> **Work item**
Reproduce everything in the vaping discussion from "Kim: And they had" down to "contamination as well.", with no changes.

> **Text segment**
*** Begin section ***
Kim: However, they tend to solubilize at higher temperatures. So again, the heat may be altering these chemical compounds. They may be solubilizing oils that are using additives, particularly for the street obtained products and the THC and CBD type products have had the vitamin E concern and so forth.

Kim: And then additionally, we have to think about, do these products have some additional contaminants that they might be exposing our patients to? One of my APPE students this year actually did a journal club that looked at some contaminants within some commercially available products that was done out of Harvard, it was published back March of last year, but they had basically procured a variety of commercially available products online and based on previous year sales and everything, as well as they went down to a quarter store near campus and purchased some things there as well.

Kim: And they did send out lab testing for a couple of components, one endotoxin, which is a component found in gram-negative cell walls and has been linked to a lot of occupational lung diseases, particularly those people who might work in the agricultural industry and cotton textiles and so forth that has been linked with airway disease, asthma-like presentations, emphysema, and chronic inflammation. And they actually found about 25% of the samples did have significant endotoxin contaminants.

Kim: And they had also looked at beta-1 D-glucan, which is a component oftentimes in fungal cell walls as well as also a certain bacteria in LJ and so forth. And over 80% of their samples had significant beta-1 D-glucan contamination as well.

Kim: So we're probably dealing with a couple of things. Yes, we have nice clean lungs, but we also have products that may have some contamination that may pose a risk for patients who don't have some extra defense against introduction to those altered chemicals or excipients that have been included in some of these products.

Norman: Well, as pediatric patients, you've both, no doubt worked with your institutions to provide both education and tips for parents and patients combating the epidemic [inaudible 00:23:53]. Would you mind sharing with us what each of your institutions have done perhaps starting with you, Kyle?

Kyle: Yeah, so we have the luxury of having the Missouri Poison Center attached to our facility. So we actually do a lot of collaboration with that group. So they reach out to the community a lot through going to the schools and doing talks with either the pharmacist or the nurses that are at the poison center. We've also had the opportunity of using my own APPE students or my residents that do those teachings as well.

Kyle: The other thing that we get to do is we promote the information that the CDC has been putting out. They have a lot of good information for healthcare providers, patients as well as patient caregivers or parent that kind of go over the risk and mitigation strategies with vaping. So we have been utilizing that when we do education for patients that tell us that they are actively using nicotine or THC.
*** End section ***
> **Material provided**
*** Begin section ***
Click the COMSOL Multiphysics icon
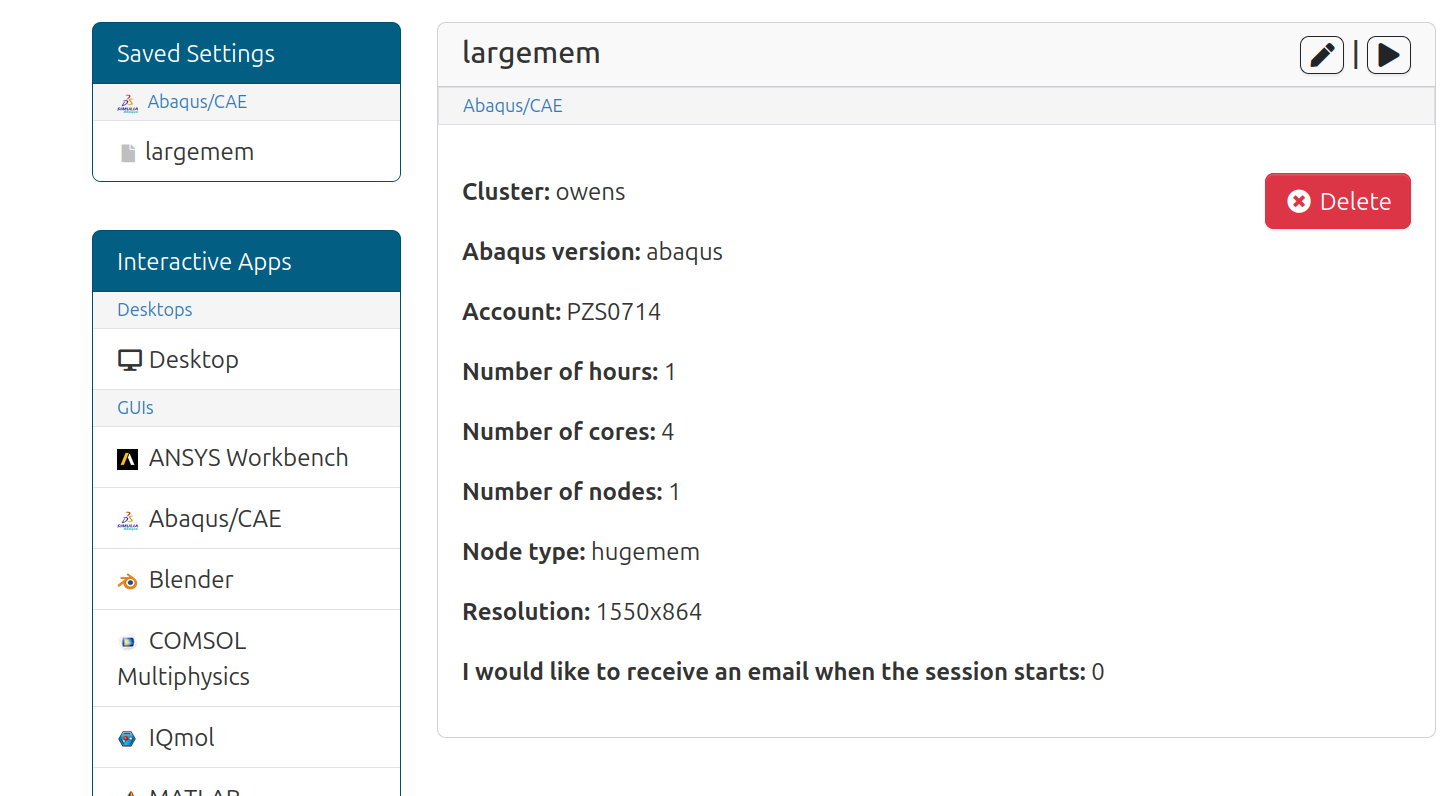Image resolution: width=1454 pixels, height=796 pixels. tap(127, 642)
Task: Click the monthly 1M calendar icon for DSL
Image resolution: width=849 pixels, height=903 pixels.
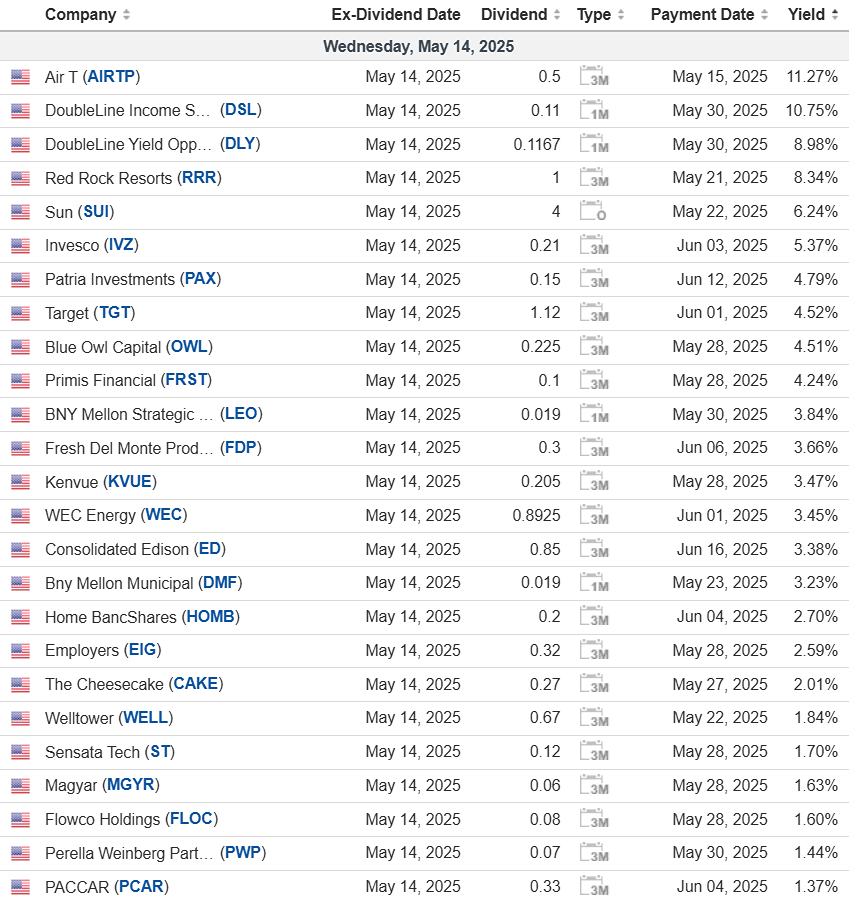Action: pos(594,110)
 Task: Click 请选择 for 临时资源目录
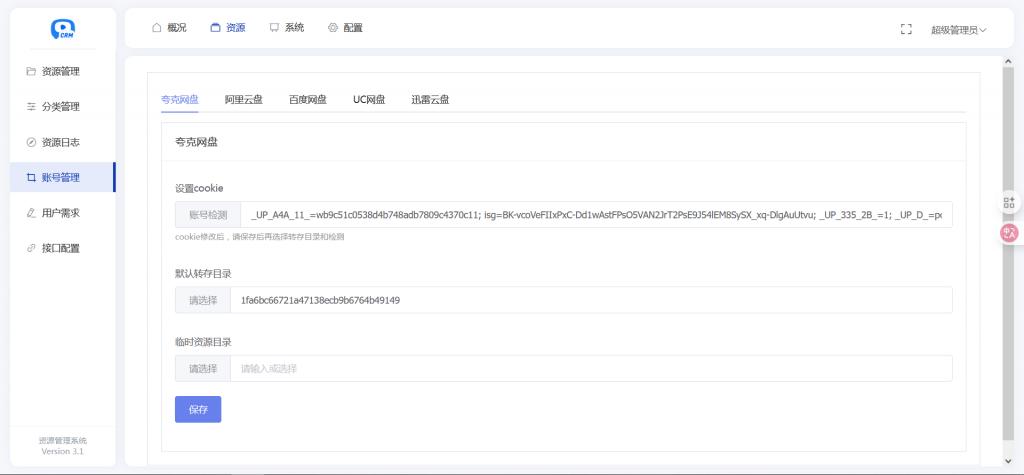(203, 369)
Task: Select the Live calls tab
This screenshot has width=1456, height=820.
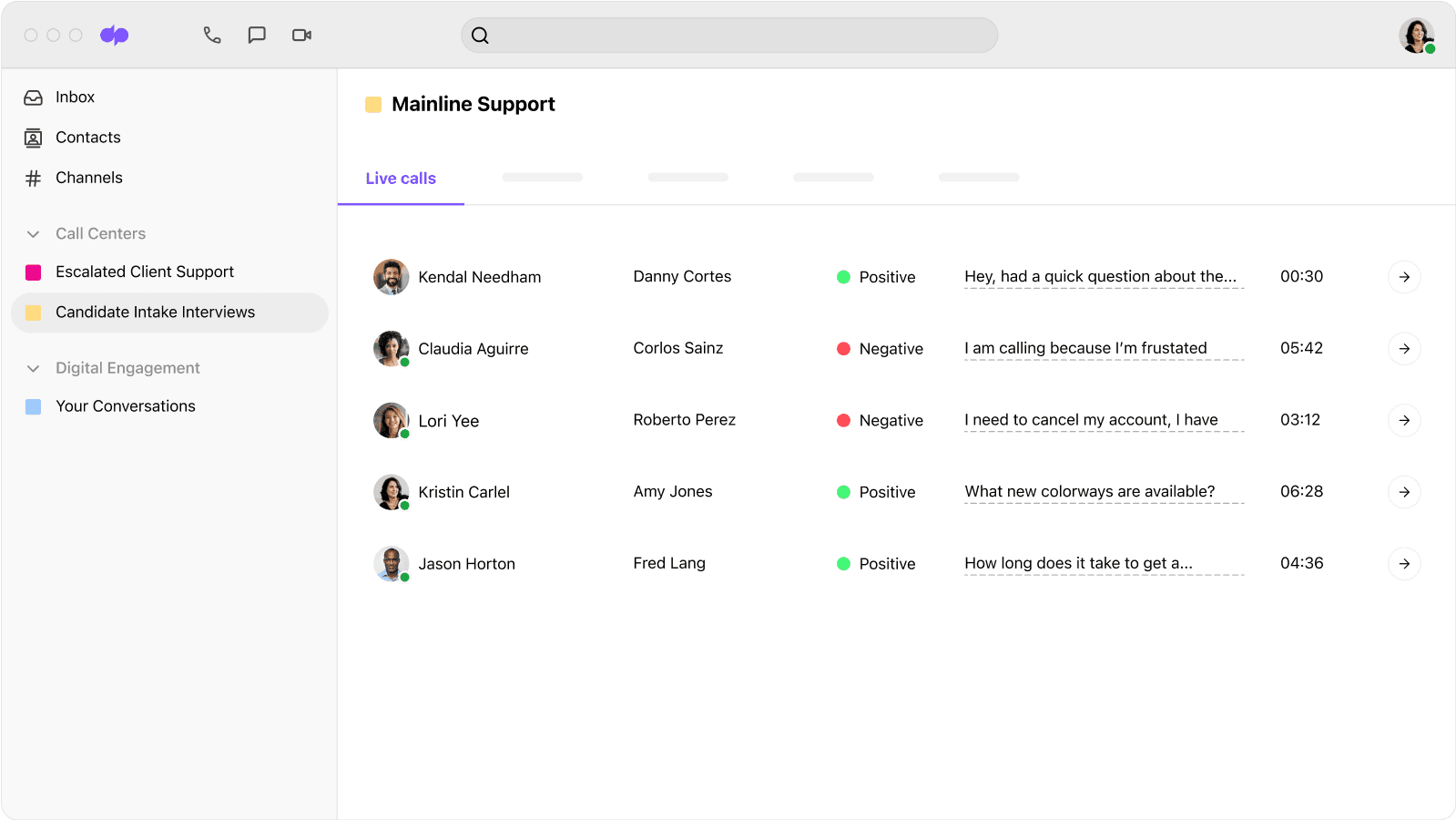Action: (401, 179)
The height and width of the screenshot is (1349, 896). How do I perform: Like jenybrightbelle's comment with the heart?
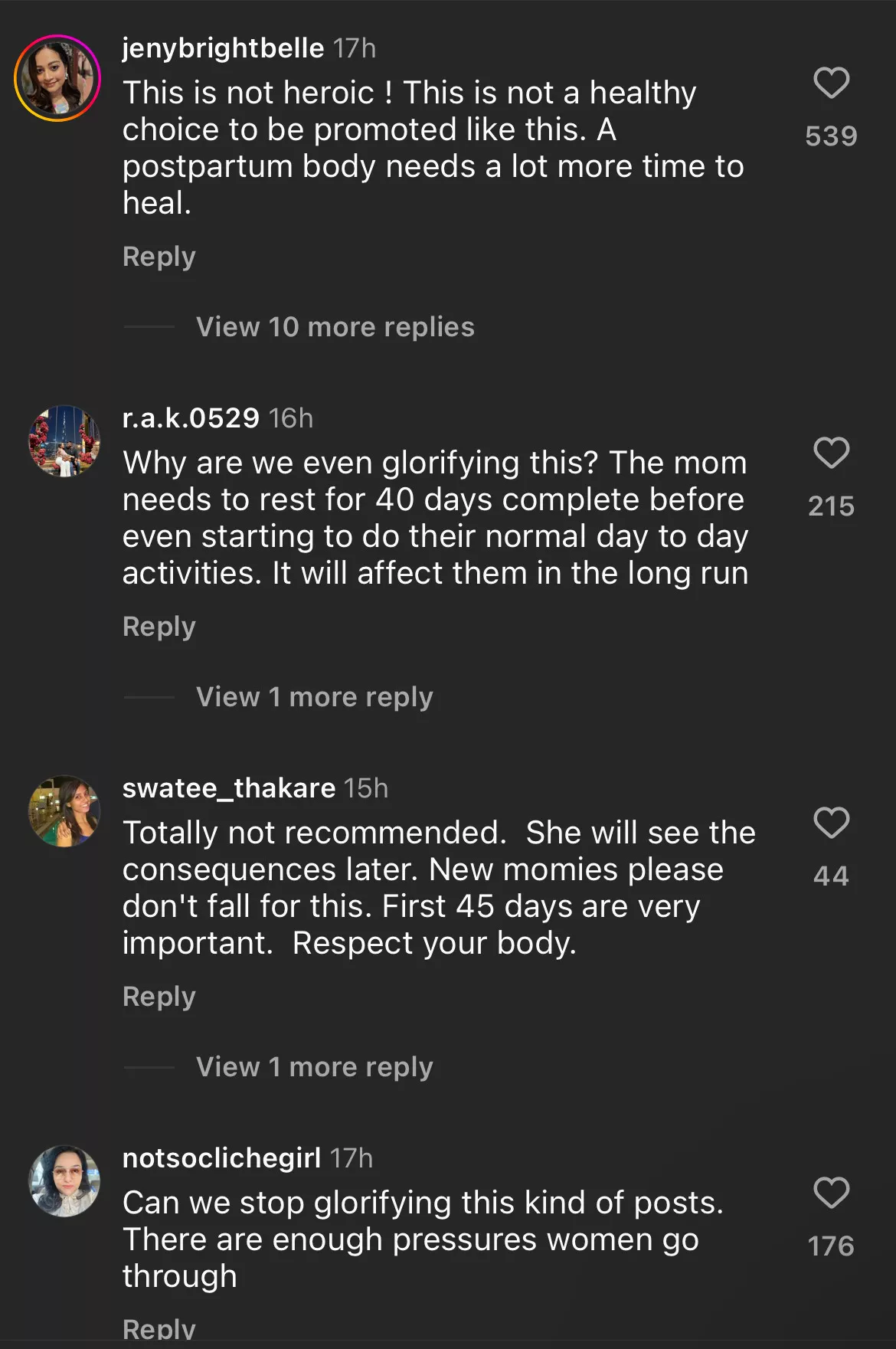(x=831, y=83)
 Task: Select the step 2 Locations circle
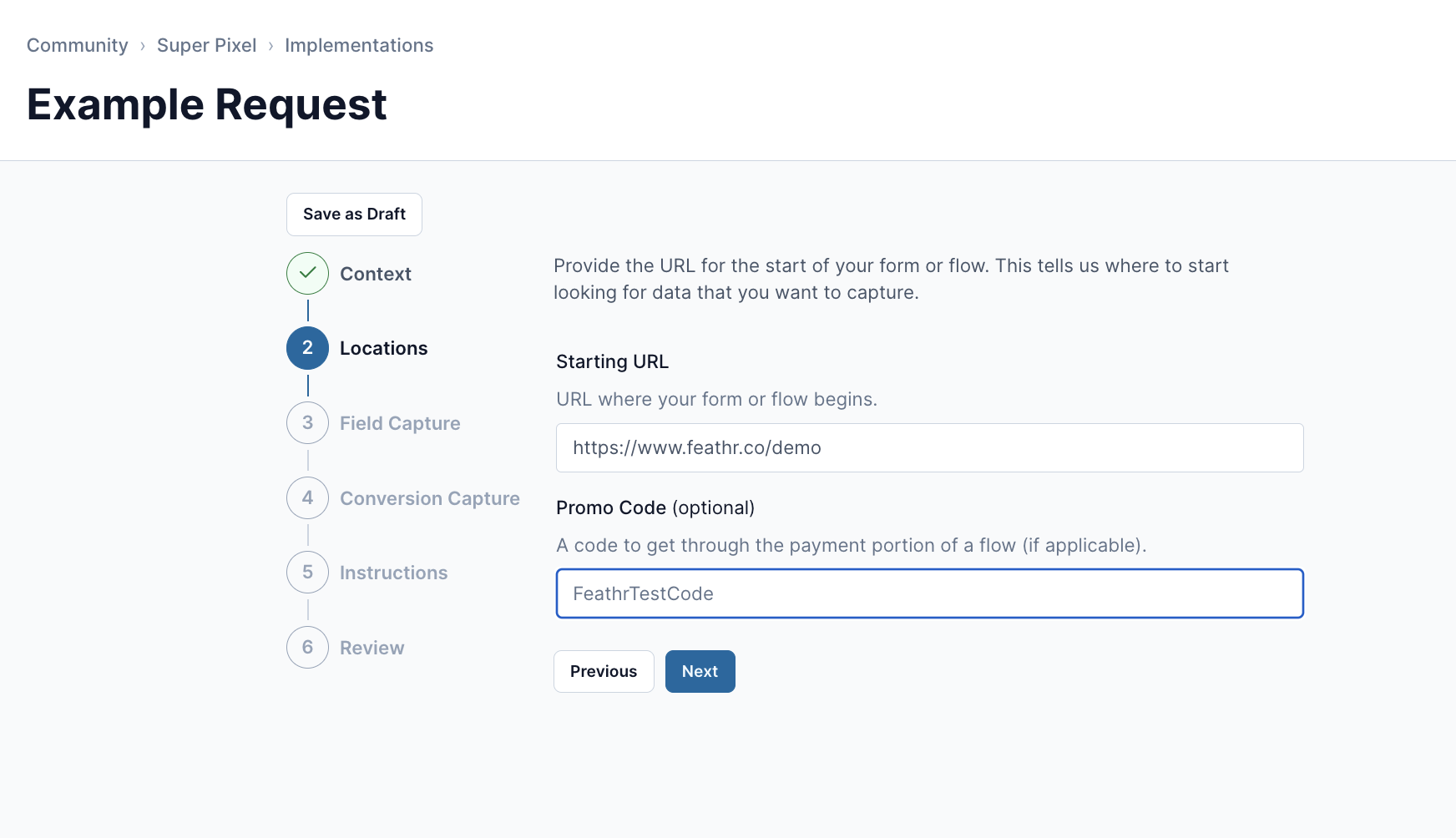pyautogui.click(x=307, y=348)
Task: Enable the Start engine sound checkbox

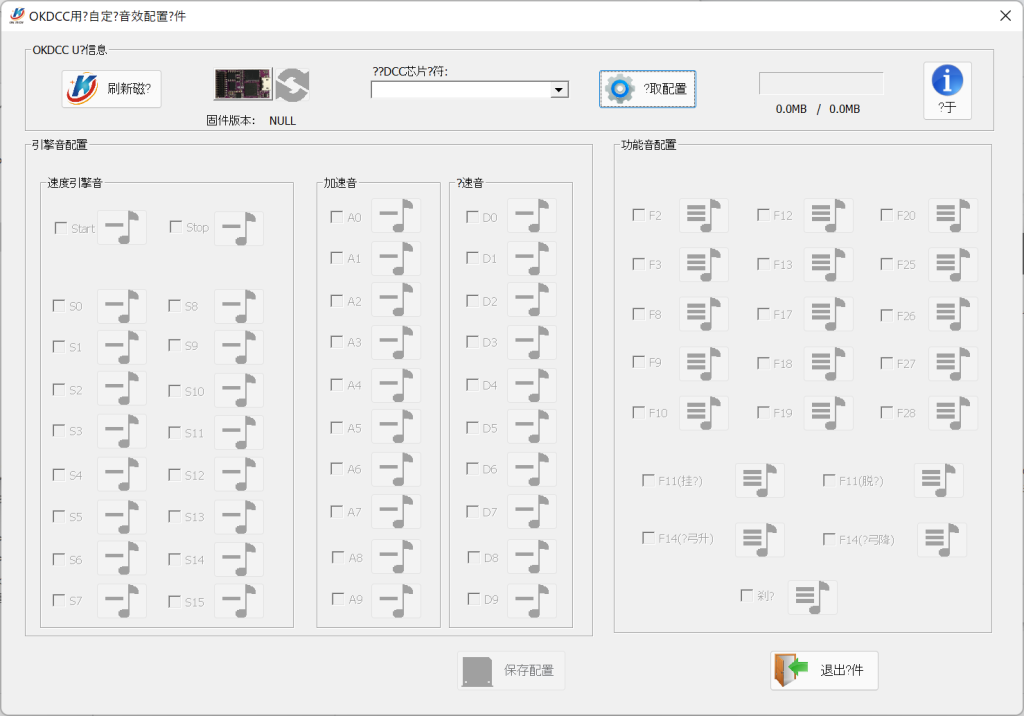Action: pos(60,228)
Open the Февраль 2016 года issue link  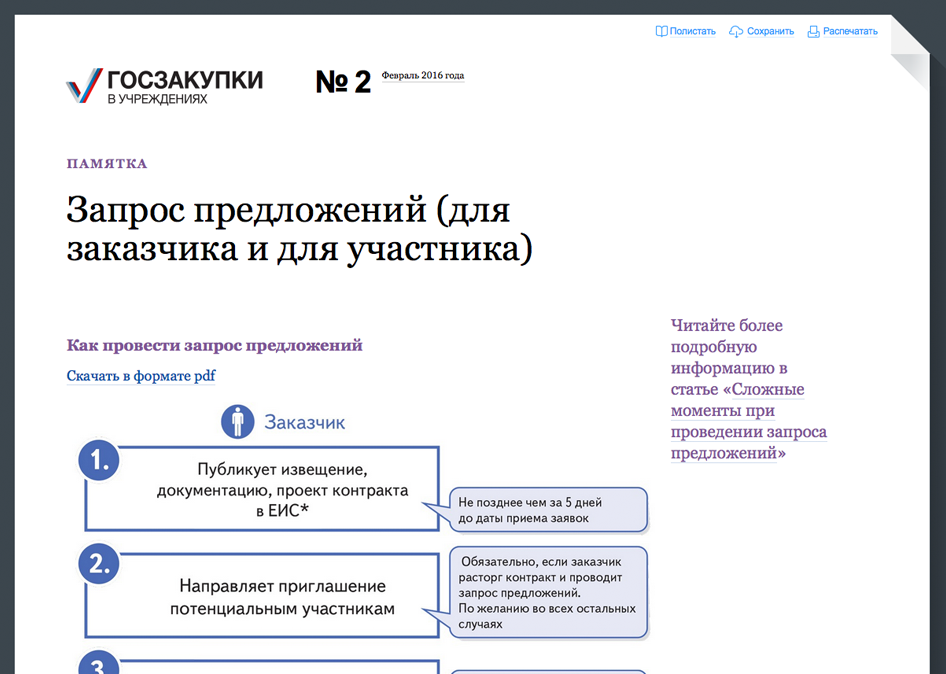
*** End section ***
> **Response area**
Kim: And they had also looked at beta-1 D-glucan, which is a component oftentimes in fungal cell walls as well as also a certain bacteria in LJ and so forth. And over 80% of their samples had significant beta-1 D-glucan contamination as well.